▶ **Things to do**:
**1.** According to the passage on Nancy Pelosi, how many people have already benefited from the health care act, even though full implementation does not begin until 2014?
**2.** Extend the passage on Nancy Pelosi, continuing after its final sentence.

▶ **Excerpted passage**:
Every developed economy that implemented national health care has been able to keep spending to 8% of GDP compared to the 13% now suffered by the US, on its way to 18%. As the most efficient economy in the world, there is no reason why America cannot match these results. The program should also create 4 million jobs extending care to 50 million people.
Pelosi says the constitutionality of Obamacare is “iron clad” and expects the Supreme Court to rule in its favor by a 6-3 margin. The right of congress to regulate interstate trade is clearly enshrined in the 1803 Marbury versus Madison case. While an activist conservative court may chip away at the act, such as through barring the individual mandate, severability prevents them from throwing out the entire measure.
While full implementation does not begin until 2014, 80 million have already benefited. They include children under 26 added to parents’ policies, coverage for consumers with pre-existing conditions, and shrinking the drug benefit “doughnut” for seniors. Young children who get cancer are no longer treated as having a pre-existing conditions for life. However, Nancy concedes that the administration has lost the public relations battle over the issue.
The Democrats need to win 25 seats in the November election to retake the House. She thinks there is a 50:50 chance of that happening. Even if they fail to regain the majority, the Tea Party’s influence will be greatly diminished, making compromise and deal making much more likely. That could lead to a resuscitation of the “Grand Bargain” that was nearly reached last summer. This would be a hugely market positive development.
She urged Republicans to “take their party back from the radicals” who don’t believe in any public role for the government beyond defense. The sole accomplishment of the Tea Party has been to hand control of the Senate to the Democrats by running weak, ideologically rigid candidates in the primaries, most notably in Delaware, Nevada, and now Indiana.
Nancy admitted that when growing up, a career in politics was the last thing on her mind. She was the progeny of the premier Italian political dynasty in Baltimore. Her father was both mayor of Baltimore and a member of congress. Her brother was also a mayor. After spending a childhood handing out campaign leaflets, her rebellious nature prompted her to run a mile from the family business.

▶ **Information provided**:
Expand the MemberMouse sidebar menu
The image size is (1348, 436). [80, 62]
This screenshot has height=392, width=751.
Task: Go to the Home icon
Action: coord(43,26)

▶ **Answers to the exercises**:
**1.** 80 million

**2.**
It turns out that she ran all the way to California. With her five children nearly grown, she took a post on the San Francisco Library Committee. Then “one thing led to another” and she ended up in her current job, which she has been working at tirelessly for 25 years.
At her first speech to congress in 1987 she boldly announced that “I am here to fight AIDS.” A pall cast over the chamber as the members went mute. While the disease was ravaging San Francisco, it had yet to go national. Reagan denied funding for research because he believed the people who got it deserved it, overruling his own surgeon general.
It proved an important time for California to have aggressive representation in Washington. In 1989, the Loma Prieta earthquake hit, and federal funds played an important part in reconstruction. The base closures of the 1990’s cut a wide swath across the state. Almost every military facility in the San Francisco Bay area was closed, where many structures were up to 150 years old, in favor of more modern bases in San Diego and Bremerton, Washington. At one point, an aircraft carrier was used to move the 1,500 personal vehicles owned by transferring troops to save money.
I thanked Nancy for generously carving out an hour from her jam packed schedule and called it a day. As is usual with these high level political meetings, I gleaned a dozen or so valuable investment ideas. I will send out the trade alerts when I see good entry points.